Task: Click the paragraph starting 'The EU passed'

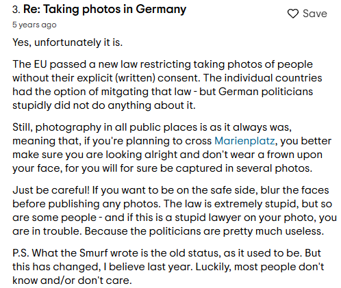Action: 167,85
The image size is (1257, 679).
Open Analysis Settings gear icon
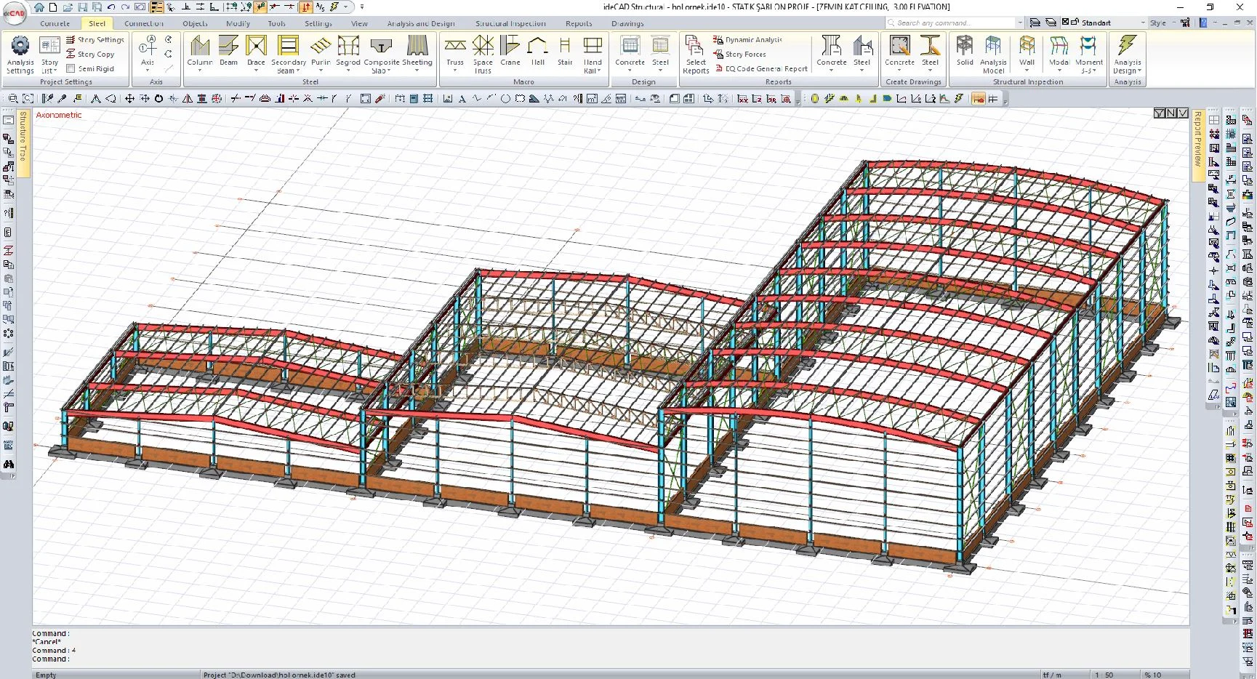[x=20, y=46]
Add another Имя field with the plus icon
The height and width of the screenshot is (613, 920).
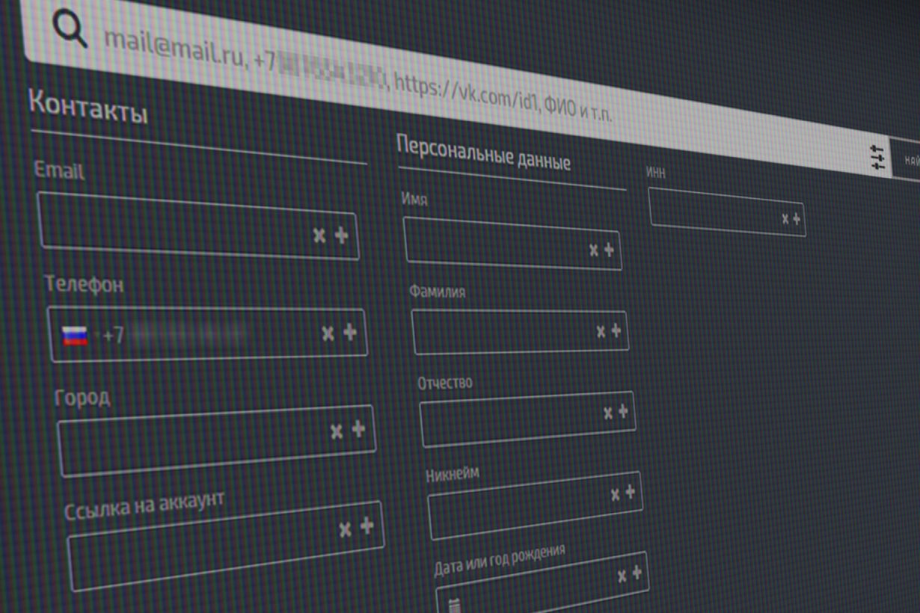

---*---

### What the exercise asks
Write out exactly, with no pictures, each line from the one containing "Add another Имя field with the plus icon" through the last line of the listing above, both included.

### Answer box
Add another Имя field with the plus icon
The height and width of the screenshot is (613, 920).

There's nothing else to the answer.